--- RECORDED DATA Enclosed Below ---
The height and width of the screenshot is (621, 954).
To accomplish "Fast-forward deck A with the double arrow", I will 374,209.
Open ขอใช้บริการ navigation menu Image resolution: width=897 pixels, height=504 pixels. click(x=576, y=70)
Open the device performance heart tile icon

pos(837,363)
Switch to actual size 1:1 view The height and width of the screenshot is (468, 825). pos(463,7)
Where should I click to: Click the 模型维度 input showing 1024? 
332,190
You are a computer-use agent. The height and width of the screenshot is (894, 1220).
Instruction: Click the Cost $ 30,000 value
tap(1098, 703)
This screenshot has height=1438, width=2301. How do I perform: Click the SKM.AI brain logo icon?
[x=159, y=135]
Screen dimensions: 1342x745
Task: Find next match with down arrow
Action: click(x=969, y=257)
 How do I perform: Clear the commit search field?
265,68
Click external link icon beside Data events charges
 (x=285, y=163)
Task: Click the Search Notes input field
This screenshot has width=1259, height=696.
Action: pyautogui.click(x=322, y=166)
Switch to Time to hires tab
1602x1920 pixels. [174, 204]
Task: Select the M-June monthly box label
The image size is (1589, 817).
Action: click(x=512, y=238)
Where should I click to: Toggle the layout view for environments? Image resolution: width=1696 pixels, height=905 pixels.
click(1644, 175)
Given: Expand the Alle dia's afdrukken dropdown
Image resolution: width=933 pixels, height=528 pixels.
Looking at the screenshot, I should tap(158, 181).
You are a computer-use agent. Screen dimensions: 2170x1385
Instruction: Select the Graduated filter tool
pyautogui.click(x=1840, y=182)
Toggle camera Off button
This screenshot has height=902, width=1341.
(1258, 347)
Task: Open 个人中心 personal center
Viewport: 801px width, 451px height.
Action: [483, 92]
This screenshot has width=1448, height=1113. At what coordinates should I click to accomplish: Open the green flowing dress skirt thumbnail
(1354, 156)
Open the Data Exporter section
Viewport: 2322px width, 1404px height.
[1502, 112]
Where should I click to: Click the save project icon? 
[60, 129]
--- End of Enclosed RECORDED DATA ---
§ **ACTIVITY**:
Wherever a line in the entries above holds "computer", copy that line.

§ **RESPONSE TO THE EXERCISE**:
You are a computer-use agent. The height and width of the screenshot is (894, 1220).
You are a computer-use agent. Screen dimensions: 2170x1385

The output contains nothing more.